Un récit qui ne passe pas y compris au sein de la presse dominante, comme dans le dernier édito du Monde datant du 24 décembre : « C’est un message ambigu, donc dangereux, de la part d’un président de la République, de choisir ces personnages pour critiquer une « société de l’émotion permanente » et donner ainsi une lecture de l’histoire de France que beaucoup d’historiens critiqueront. » Dans cette longue interview, c’est en effet à « l’indignation et l’émotion permanentes » que s’en prend Macron.

« Nous sommes devenus une société victimaire et émotionnelle, argue-t-il. La victime a raison sur tout. Il est très important de reconnaître les victimes, de leur donner la parole, nous le faisons. Mais, dans la plupart des sociétés occidentales, nous assistons à une forme de primat de la victime. Son discours l’emporte sur tout et écrase tout, y compris celui de la raison. » 

Tentative de concilier le « en même temps » macronien pour souder un nouveau bloc social ancré particulièrement à droite, que d’évoquer la « complexité » de figures réactionnaires, antisémites et meurtrières comme Pétain et Maurras tout en dénonçant la « victimisation permanente » de la société. Visant ceux qui se mobilisent contre les violences policières, mais aussi ceux qui dénoncent l’islamophobie d’Etat, il tente cependant d’ouvrir le dialogue avec des franges de la jeunesse s’accordant sur l’existence d’un privilège pour l’homme blanc. Une manière de se positionner vis-à-vis de son électorat de premier tour de la présidentielle de 2017, tout en soufflant sur les braises du racisme tel un pompier pyromane. 
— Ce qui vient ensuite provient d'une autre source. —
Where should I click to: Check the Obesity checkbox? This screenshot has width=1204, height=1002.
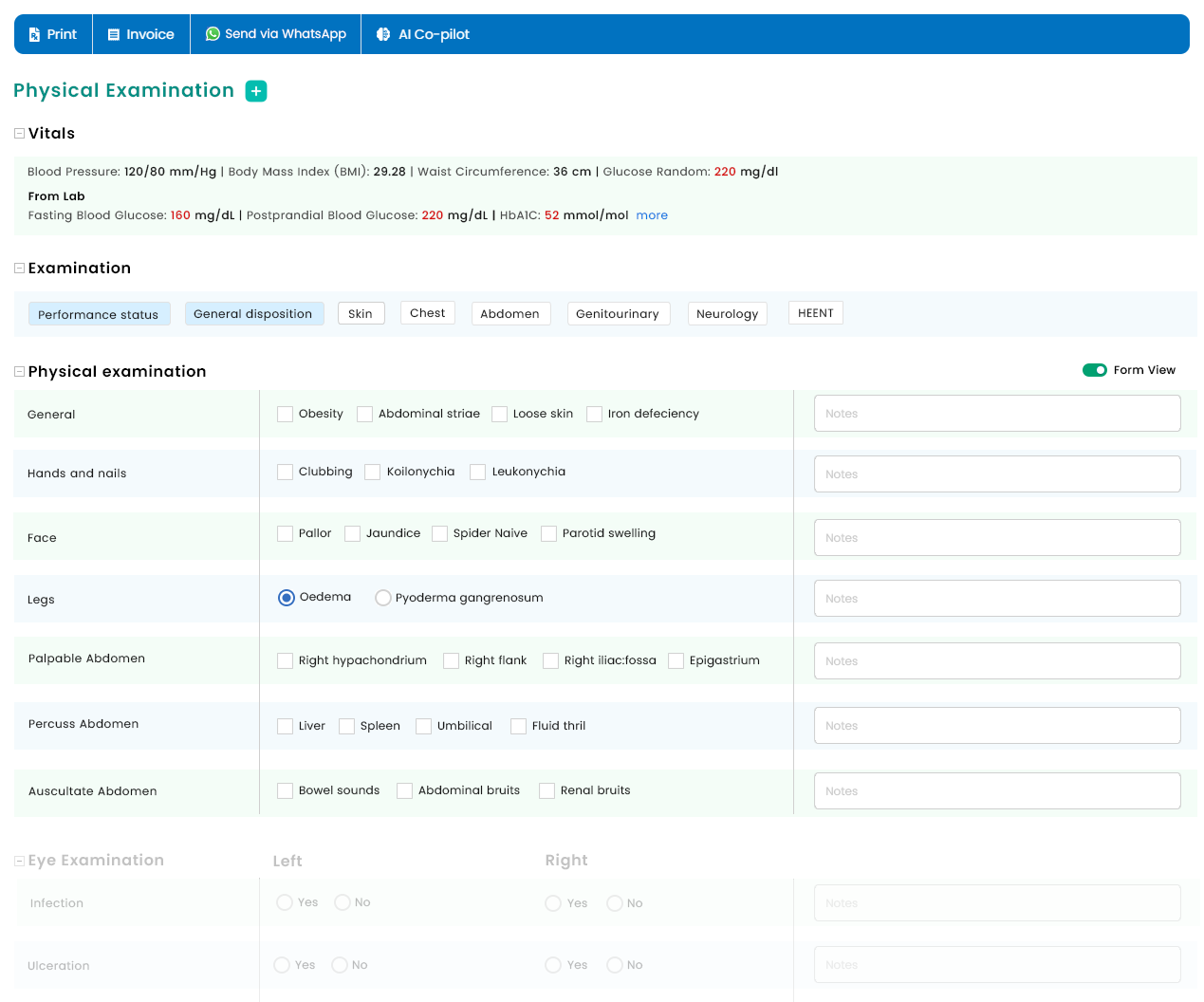pos(285,414)
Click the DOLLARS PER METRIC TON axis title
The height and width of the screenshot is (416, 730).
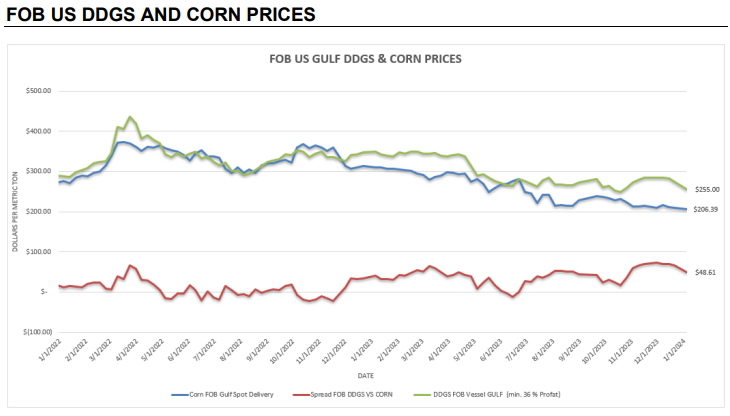15,212
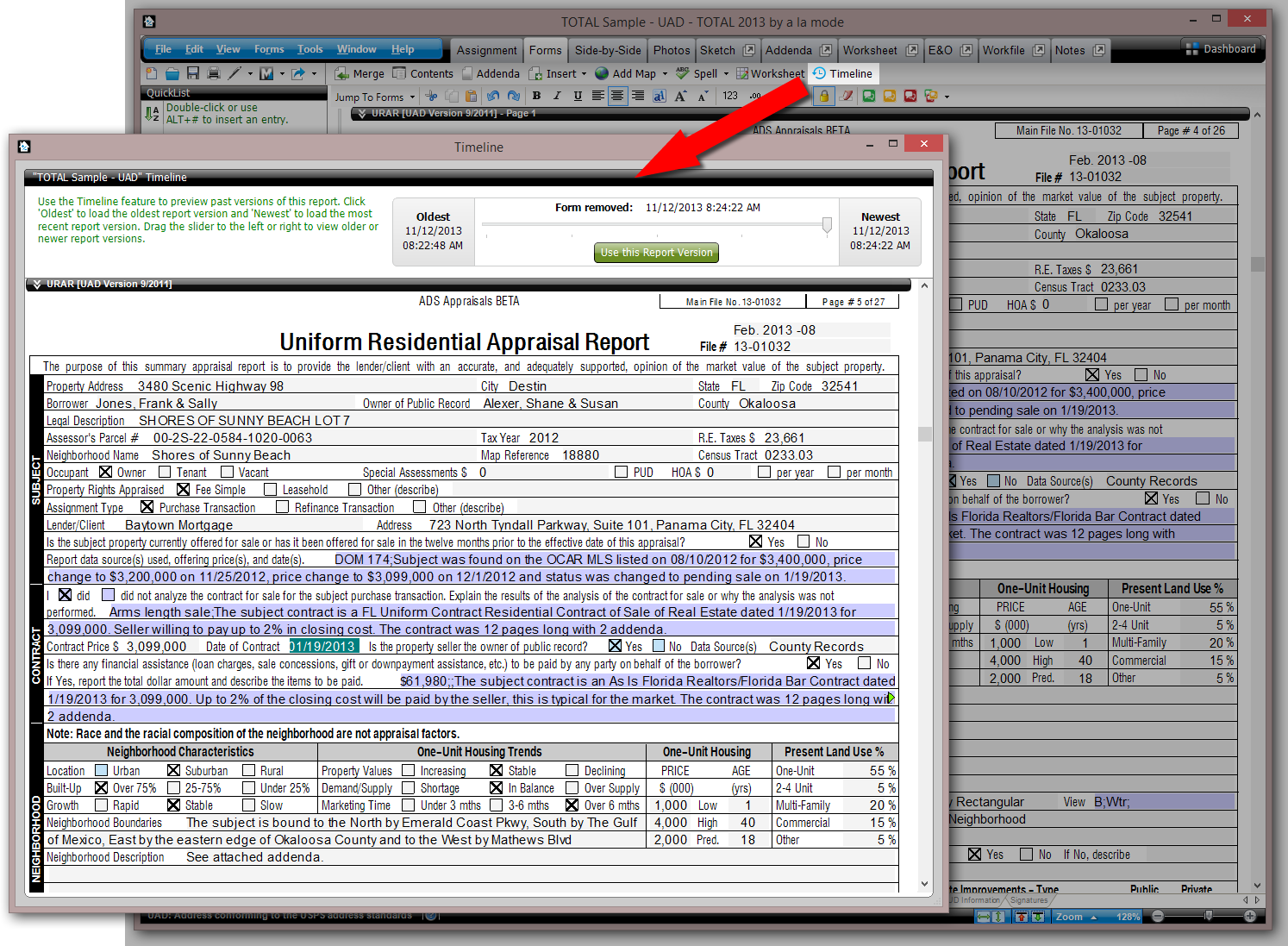Click the save disk icon
Image resolution: width=1288 pixels, height=946 pixels.
point(193,74)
Mais Macron va plus loin. Son entretien fleuve vise également à consolider l’offensive islamophobe du gouvernement qui s’incarne dans la loi sur les séparatismes, en en faisant le pilier du consensus islamophobe qu’il chercher à construire avec sa base sociale en vue de 2022 : « Le projet porté par la loi confortant les principes républicains, notamment la lutte contre cette idéologie qu’est l’islamisme radical, consiste à nous battre pour préserver la solidité du socle commun menacé par des coups de boutoir à l’école, dans certains quartiers, parce que nous avons été trop hésitants à le défendre. Nous avons trop tardé collectivement à le faire : sans doute la classe politique n’avait-elle pas compris qu’il fallait une politique volontariste. » 

En d’autres termes, Macron se prépare à un face-à-face avec Le Pen en 2022, et cherche à construire un nouvel « en même temps » pour consolider sa base sociale à droite. Sur sa gauche, Macron se contente du « minimum » l’obligeant toutefois au très grand écart. D’après des journalistes des Échos, le président confierait à sa garde rapprochée : « On ne perdra pas à gauche, l’éparpillement de l’offre est trop fort ». Ce qui explique ses mains tendues à un électorat réactionnaire et conservateur, en multipliant les références à De Gaulle et même à d’autres figures encore plus conservatrices, en reprenant à son compte le combat de Nicolas Sarkozy pour « l’intégration » et « l’identité nationale » et en renforçant la répression aux frontières et dans les quartiers populaires. 

Mais c’est aussi sur la crise sanitaire que l’exécutif, largement sous pression, cherche à développer un discours de victoire autour de la gestion de la seconde vague. « A ce titre, le deuxième confinement est un exemple d’efficacité car nous avons pris la décision au bon moment  », a-t-il lancé. Un contre-discours qu’il cherche à opposer aux « complotistes » qu’il assimile à tous ceux qui critiquent la gestion sanitaire catastrophique du gouvernement. Une manière habile, sous couvert de légitimité de la « science », de construire un récit officiel qui vise à accepter la parole gouvernementale ou a contrario d’être assimilé à l’obscurantisme. Macron le sait, la présidentielle de 2022 pourrait se jouer sur la crise sanitaire.